Maitriser une situation de crise sur les réseaux sociaux : Les erreurs à ne pas commettre

crise réseaux sociaux

C’est un fait, beaucoup de gens n’hésitent plus à utiliser Facebook ou Twitter comme source d’information.

Cela impose des changements majeurs dans la façon de devoir gérer une crise médiatique au vu de la multiplication des canaux de communication. Tout ceci rend la mission du communicant beaucoup plus complexe qu’auparavant, où les principales sources d’information disponibles étaient le quotidien du matin et du soir, la radio et la télévision.

Manque de contrôle de l’information

Afin de contrôler une situation de crise, la meilleure chose à faire reste encore de la prévenir.  Le manque de préparation peut parfois porter un gros préjudice pour une structure.

Pour éviter cela, les communicants doivent mener une veille active sur le web, en se tenant au courant de l’actualité ainsi qu’en veillant sur leur e-reputation, en vérifiant par exemple l’augmentation du volume des conversations sur un forum ou blog, ou bien encore la publication d’articles concernant l’entreprise.  Beaucoup d’outils efficaces sont disponibles : Google Alert,  Pearltrees, Klout, Social Mention…

La structure doit également faire une analyse de ses communications afin de clairement identifier tous les sujets  dit « à risque » :  Religion, politique, sexisme, racisme, homophobie..

Retarder la prise de décision

Une fois la curation effectuée et les commentaires litigieux identifiés, il faut agir rapidement. La propagation des informations sur les réseaux sociaux est très rapide, et il est recommandé de répondre publiquement et directement aux personnes à l’origine de ces commentaires.

S’il s’agit de rumeurs relayées par la presse, il faut également intervenir au plus tôt afin de démentir les rumeurs, à l’aide d’un communiqué officiel.

Utiliser une communication générique

Les interlocuteurs utilisent les mêmes outils que les entreprises, il est donc nécéssaire pour les structures de profiter de ces outils afin de créer une relation proche des clients mécontents, et d’essayer ainsi de comprendre leurs point de vue en créant une relation d’empathie et en attestant du bien fondé de leurs plaintes, tout ceci dans le but de renouer une relation de confiance avec les interlocuteurs.

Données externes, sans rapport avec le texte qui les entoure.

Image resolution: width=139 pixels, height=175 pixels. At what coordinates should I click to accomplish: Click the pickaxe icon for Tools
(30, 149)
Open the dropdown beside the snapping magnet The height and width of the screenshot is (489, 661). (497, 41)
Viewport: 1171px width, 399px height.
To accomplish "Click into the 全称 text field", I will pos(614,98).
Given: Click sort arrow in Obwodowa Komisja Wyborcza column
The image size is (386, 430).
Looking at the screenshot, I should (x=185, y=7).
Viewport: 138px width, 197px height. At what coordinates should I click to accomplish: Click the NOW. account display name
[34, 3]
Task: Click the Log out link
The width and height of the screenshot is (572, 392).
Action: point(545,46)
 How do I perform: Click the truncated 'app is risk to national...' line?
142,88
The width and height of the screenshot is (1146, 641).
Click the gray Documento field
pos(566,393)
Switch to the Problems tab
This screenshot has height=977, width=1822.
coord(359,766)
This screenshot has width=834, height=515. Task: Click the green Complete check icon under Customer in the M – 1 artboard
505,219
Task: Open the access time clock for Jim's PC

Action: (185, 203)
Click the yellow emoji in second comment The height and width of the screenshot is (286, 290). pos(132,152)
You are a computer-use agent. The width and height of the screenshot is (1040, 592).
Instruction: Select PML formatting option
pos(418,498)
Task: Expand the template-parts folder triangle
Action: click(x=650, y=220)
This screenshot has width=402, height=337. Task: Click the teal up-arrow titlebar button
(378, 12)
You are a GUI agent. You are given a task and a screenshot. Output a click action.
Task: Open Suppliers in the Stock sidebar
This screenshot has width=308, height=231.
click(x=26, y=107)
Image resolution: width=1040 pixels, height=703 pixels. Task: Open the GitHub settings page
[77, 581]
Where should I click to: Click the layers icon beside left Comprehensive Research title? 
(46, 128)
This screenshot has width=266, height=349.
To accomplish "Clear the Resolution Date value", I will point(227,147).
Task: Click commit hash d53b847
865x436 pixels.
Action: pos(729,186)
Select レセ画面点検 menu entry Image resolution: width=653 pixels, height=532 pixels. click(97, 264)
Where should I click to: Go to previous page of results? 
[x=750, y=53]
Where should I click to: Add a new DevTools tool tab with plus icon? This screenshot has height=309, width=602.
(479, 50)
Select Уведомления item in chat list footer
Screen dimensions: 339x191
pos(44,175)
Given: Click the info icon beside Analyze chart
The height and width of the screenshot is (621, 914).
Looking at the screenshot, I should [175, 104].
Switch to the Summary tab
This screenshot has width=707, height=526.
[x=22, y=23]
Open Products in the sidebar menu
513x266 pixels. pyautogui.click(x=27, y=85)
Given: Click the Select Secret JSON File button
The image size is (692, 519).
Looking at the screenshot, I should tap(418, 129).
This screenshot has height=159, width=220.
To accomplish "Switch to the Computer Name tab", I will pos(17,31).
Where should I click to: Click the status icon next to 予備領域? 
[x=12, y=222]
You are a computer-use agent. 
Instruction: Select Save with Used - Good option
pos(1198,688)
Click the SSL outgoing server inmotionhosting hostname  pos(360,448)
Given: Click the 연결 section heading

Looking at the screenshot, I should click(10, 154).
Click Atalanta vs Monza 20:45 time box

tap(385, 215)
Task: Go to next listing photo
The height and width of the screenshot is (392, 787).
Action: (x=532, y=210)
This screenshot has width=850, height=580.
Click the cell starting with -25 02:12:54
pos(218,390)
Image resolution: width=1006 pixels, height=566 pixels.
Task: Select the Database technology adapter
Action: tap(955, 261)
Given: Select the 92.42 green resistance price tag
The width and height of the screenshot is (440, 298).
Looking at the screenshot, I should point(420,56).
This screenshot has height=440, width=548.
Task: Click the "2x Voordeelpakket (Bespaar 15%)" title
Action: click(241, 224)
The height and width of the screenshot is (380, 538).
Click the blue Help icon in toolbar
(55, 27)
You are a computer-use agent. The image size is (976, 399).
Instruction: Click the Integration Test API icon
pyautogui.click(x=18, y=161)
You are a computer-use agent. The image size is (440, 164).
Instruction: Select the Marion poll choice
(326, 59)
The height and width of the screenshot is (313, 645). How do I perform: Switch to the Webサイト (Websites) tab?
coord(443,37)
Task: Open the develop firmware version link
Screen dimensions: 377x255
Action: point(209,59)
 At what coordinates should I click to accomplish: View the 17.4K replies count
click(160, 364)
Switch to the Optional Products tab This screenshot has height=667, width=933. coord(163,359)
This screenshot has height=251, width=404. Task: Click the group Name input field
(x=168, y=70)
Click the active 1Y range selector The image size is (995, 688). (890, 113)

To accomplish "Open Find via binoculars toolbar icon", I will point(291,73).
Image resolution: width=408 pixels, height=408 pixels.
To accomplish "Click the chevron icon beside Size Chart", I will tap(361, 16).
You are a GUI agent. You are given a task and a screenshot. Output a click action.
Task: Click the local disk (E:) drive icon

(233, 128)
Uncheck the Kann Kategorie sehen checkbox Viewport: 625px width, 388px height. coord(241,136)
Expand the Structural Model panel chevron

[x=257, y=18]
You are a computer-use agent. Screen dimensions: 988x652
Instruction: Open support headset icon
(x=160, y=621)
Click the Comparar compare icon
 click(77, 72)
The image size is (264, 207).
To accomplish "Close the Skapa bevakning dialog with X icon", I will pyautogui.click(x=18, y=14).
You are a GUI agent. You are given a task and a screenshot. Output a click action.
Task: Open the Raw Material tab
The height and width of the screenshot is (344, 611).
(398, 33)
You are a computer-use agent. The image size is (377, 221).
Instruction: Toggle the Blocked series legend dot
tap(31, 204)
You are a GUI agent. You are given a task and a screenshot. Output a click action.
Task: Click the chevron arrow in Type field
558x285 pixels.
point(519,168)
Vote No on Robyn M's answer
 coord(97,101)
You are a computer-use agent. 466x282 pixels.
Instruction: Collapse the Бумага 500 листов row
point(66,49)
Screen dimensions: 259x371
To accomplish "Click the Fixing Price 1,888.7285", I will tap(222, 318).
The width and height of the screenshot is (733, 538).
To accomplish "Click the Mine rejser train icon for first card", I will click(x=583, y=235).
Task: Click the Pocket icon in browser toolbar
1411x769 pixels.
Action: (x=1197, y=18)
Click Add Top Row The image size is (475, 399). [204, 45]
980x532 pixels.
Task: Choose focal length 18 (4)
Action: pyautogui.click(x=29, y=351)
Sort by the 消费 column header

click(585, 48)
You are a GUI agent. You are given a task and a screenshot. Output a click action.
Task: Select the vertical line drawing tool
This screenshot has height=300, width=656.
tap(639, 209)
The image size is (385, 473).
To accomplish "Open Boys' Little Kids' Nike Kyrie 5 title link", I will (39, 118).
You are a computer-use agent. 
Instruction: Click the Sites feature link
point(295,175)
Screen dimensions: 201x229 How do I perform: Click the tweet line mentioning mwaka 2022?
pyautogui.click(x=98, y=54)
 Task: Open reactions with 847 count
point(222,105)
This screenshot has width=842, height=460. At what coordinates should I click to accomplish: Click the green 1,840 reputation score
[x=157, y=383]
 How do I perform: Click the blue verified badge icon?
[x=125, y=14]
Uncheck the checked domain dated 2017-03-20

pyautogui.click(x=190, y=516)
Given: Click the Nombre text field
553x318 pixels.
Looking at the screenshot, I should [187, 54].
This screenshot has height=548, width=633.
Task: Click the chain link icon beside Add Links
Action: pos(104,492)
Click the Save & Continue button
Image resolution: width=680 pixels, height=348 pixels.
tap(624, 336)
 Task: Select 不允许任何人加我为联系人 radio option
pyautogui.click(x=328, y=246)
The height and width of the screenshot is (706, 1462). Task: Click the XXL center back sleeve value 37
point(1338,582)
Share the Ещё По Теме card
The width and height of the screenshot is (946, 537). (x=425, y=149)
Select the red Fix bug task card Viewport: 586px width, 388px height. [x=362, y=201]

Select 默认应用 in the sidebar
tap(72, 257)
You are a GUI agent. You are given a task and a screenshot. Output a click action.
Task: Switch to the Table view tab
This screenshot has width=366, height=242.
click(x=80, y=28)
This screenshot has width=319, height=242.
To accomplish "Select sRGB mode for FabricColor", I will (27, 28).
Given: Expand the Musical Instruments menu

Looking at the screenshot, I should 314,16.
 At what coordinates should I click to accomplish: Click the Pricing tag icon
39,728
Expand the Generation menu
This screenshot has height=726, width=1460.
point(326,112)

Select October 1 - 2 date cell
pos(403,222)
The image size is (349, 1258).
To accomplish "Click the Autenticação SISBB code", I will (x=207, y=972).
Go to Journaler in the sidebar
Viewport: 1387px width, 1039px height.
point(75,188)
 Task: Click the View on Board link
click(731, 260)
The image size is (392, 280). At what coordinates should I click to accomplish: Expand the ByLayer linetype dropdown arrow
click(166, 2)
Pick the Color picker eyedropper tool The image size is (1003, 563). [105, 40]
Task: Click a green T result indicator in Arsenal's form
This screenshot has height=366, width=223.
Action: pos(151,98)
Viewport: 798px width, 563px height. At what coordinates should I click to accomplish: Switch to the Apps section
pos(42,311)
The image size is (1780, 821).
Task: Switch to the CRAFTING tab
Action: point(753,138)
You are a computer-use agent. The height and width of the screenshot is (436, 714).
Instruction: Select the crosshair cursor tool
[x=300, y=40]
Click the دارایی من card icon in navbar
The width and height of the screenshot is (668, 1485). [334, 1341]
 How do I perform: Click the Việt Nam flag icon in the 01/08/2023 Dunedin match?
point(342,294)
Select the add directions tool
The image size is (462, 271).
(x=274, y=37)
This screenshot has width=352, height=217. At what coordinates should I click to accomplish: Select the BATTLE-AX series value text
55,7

La réactivité dans ce domaine est capitale, à la vitesse où l’information se propage il faut que la structure puisse réagir dans les 2 heures sur Twitter ou dans la journée pour Facebook.

Ignorer la crise

C’est peut-être l’erreur la plus commune. Dans une période ou les gens réclament une grande transparence et où tout se passe quasi instantanément, il semble impensable que les entreprises ignorent une situation de crise.

Le risque ?  Qu’une simple rumeur se transforme en information avérée. Exemple le cas de GoPro en 2014, qui a perdu 12% de sa capitalisation boursière, après avoir ignoré une déclaration du fils de Michael Schumacher : « ce n’est pas le choc, mais le pilier de la GoPro qu’il avait sur son casque qui a abîmé son cerveau». La notion d’anticipation et de mise en place d’une stratégie de communication de crise est donc essentielle.

Le manque de préparation

Beaucoup d’entreprises ne sont toujours pas préparées à ces risques, il est très important d’avoir un plan de communication de crise en place.

Cela peut se traduire par une définition des rôles précis dans la « cellule de crise »  avec une hiérarchie pour les prises de décisions et les communiqués, ou encore la mise en place de scénarios fictifs et des solutions associées.

Il est également nécessaire d’adapter sa communication pour chaque réseau social, en respectant les règles rédactionnelles de chacun.

Rappelez-vous: l’interlocuteur veut une transparence totale.

Il est impératif de ne jamais supprimer de commentaires « négatifs » ou encore d’essayer de minimiser sa présence sur les réseaux sociaux ( en fermant une page par exemple), ou même de laisser un avis négatif sans réponse.

Les réponses doivent être toujours réfléchies, et la marque doit mettre en avant son côté « humain » , en utilisant l’humour ou l’empathie.

Ne pas anticiper la suite

On peut se demander quels réflexes une entreprise devrait adopter en situation d’après crise :

Une phase de « rebondissements » peut faire son apparition et il est nécéssaire, lors du debriefing de pratiquer une veille sur les éléments qui pourraient relancer un bad buzz.  Il faut anticiper les scénarios possibles et être prêt à y répondre.

Enfin, il semble nécéssaire d’effectuer une analyse des retombées et des traces laissées par la crise sur les moteurs de recherche (articles, commentaires, tweets..) en inspectant attentivement les résultats sur les pages des moteurs de recherche et en choisissant les bons mots clés.